### MATERIAL TO PROCESS
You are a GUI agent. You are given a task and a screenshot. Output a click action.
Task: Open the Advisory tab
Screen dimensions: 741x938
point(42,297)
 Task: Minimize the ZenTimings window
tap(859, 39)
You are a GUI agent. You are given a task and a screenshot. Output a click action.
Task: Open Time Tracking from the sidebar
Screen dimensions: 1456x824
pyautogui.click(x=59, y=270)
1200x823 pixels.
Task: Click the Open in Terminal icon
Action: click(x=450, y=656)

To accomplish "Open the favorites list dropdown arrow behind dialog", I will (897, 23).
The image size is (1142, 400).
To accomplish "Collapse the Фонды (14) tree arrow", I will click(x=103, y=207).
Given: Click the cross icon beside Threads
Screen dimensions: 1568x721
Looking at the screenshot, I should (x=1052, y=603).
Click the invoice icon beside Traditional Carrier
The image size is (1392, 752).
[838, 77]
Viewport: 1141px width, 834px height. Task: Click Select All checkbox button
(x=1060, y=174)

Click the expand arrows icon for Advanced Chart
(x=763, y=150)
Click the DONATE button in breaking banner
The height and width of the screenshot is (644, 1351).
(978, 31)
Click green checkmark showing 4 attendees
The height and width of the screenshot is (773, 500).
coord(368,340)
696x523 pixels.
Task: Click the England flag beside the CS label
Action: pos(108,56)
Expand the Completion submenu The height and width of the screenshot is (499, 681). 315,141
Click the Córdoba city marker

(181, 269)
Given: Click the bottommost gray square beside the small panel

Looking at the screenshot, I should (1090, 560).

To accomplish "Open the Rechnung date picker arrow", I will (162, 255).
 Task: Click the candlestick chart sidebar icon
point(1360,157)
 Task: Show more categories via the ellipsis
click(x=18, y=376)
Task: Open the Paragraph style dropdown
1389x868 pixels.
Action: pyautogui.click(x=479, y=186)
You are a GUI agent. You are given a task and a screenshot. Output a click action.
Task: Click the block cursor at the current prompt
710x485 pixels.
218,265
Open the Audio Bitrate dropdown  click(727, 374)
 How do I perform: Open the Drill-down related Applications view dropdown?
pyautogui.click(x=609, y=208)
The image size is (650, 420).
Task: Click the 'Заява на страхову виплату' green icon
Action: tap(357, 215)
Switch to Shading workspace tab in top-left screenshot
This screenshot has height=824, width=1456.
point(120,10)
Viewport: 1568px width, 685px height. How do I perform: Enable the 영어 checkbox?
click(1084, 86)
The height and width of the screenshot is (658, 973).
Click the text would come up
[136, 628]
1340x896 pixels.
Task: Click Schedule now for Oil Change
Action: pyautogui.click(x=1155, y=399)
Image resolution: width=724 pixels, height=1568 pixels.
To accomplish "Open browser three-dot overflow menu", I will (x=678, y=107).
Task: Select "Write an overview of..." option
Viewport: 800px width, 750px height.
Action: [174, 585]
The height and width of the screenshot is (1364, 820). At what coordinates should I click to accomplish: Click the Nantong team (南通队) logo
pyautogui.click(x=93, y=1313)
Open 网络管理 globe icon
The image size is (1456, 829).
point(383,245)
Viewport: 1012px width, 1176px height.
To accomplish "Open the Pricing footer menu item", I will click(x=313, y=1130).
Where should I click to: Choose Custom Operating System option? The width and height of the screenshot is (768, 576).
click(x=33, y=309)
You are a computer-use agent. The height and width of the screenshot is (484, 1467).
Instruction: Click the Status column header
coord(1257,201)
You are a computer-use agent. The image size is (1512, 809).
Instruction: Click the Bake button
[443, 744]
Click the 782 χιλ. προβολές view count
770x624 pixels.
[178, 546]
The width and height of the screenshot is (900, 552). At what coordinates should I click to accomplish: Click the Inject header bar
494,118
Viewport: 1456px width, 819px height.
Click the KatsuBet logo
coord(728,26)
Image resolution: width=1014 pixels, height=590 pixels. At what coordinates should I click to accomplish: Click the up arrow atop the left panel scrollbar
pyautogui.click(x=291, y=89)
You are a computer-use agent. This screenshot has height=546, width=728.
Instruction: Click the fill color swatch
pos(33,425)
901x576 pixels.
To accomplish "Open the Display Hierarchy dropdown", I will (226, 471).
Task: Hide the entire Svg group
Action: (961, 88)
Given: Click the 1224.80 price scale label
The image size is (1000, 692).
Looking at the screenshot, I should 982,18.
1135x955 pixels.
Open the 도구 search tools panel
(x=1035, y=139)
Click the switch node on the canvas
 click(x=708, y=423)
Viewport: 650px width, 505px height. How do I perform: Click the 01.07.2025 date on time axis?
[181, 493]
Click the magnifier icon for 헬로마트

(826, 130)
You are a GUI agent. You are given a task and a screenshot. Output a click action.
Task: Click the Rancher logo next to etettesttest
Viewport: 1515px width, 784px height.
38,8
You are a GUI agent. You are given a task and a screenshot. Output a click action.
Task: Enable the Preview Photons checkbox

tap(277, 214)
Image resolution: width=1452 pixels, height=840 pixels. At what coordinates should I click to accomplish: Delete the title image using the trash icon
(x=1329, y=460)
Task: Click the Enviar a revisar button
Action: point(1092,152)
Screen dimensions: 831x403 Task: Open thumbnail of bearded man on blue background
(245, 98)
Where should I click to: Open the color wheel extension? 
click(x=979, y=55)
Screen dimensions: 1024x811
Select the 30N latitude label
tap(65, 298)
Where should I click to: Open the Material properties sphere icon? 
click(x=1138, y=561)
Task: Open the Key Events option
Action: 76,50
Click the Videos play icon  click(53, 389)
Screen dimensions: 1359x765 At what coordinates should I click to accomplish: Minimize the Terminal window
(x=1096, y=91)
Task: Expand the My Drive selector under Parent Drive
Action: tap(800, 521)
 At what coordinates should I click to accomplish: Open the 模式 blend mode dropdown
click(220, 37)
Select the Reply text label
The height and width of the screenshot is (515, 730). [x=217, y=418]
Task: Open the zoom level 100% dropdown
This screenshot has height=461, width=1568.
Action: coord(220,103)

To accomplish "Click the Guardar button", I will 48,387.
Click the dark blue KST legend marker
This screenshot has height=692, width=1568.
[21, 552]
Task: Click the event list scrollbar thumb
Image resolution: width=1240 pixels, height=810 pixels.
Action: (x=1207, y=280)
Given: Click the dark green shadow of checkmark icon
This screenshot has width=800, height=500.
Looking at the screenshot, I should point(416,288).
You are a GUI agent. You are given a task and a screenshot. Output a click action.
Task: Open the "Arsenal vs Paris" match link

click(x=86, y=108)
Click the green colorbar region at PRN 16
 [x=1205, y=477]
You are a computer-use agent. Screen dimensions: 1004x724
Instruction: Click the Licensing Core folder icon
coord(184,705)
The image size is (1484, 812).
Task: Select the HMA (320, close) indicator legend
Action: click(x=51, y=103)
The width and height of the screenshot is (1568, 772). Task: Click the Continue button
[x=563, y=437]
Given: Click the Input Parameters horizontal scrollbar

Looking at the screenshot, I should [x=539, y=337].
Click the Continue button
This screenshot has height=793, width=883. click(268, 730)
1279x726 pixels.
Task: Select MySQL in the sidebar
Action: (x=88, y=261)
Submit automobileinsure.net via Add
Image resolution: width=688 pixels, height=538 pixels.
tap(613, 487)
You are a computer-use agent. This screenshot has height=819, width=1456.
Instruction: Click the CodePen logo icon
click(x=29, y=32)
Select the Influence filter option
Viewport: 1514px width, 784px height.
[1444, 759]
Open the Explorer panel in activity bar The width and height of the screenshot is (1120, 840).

### TASK STATEMENT
Put the rows above, from the line containing "Task: Open the Paragraph style dropdown" through the line containing "click(x=33, y=309)", into a JSON list of strings with one string per line and blank lines omitted.

### RESULT OF THE EXERCISE
[
  "Task: Open the Paragraph style dropdown",
  "1389x868 pixels.",
  "Action: pyautogui.click(x=479, y=186)",
  "You are a GUI agent. You are given a task and a screenshot. Output a click action.",
  "Task: Click the block cursor at the current prompt",
  "710x485 pixels.",
  "218,265",
  "Open the Audio Bitrate dropdown  click(727, 374)",
  " How do I perform: Open the Drill-down related Applications view dropdown?",
  "pyautogui.click(x=609, y=208)",
  "The image size is (650, 420).",
  "Task: Click the 'Заява на страхову виплату' green icon",
  "Action: tap(357, 215)",
  "Switch to Shading workspace tab in top-left screenshot",
  "This screenshot has height=824, width=1456.",
  "point(120,10)",
  "Viewport: 1568px width, 685px height. How do I perform: Enable the 영어 checkbox?",
  "click(1084, 86)",
  "The height and width of the screenshot is (658, 973).",
  "Click the text would come up",
  "[136, 628]",
  "1340x896 pixels.",
  "Task: Click Schedule now for Oil Change",
  "Action: pyautogui.click(x=1155, y=399)",
  "Image resolution: width=724 pixels, height=1568 pixels.",
  "To accomplish \"Open browser three-dot overflow menu\", I will (x=678, y=107).",
  "Task: Select \"Write an overview of...\" option",
  "Viewport: 800px width, 750px height.",
  "Action: [174, 585]",
  "The height and width of the screenshot is (1364, 820). At what coordinates should I click to accomplish: Click the Nantong team (南通队) logo",
  "pyautogui.click(x=93, y=1313)",
  "Open 网络管理 globe icon",
  "The image size is (1456, 829).",
  "point(383,245)",
  "Viewport: 1012px width, 1176px height.",
  "To accomplish \"Open the Pricing footer menu item\", I will click(x=313, y=1130).",
  "Where should I click to: Choose Custom Operating System option? The width and height of the screenshot is (768, 576).",
  "click(x=33, y=309)"
]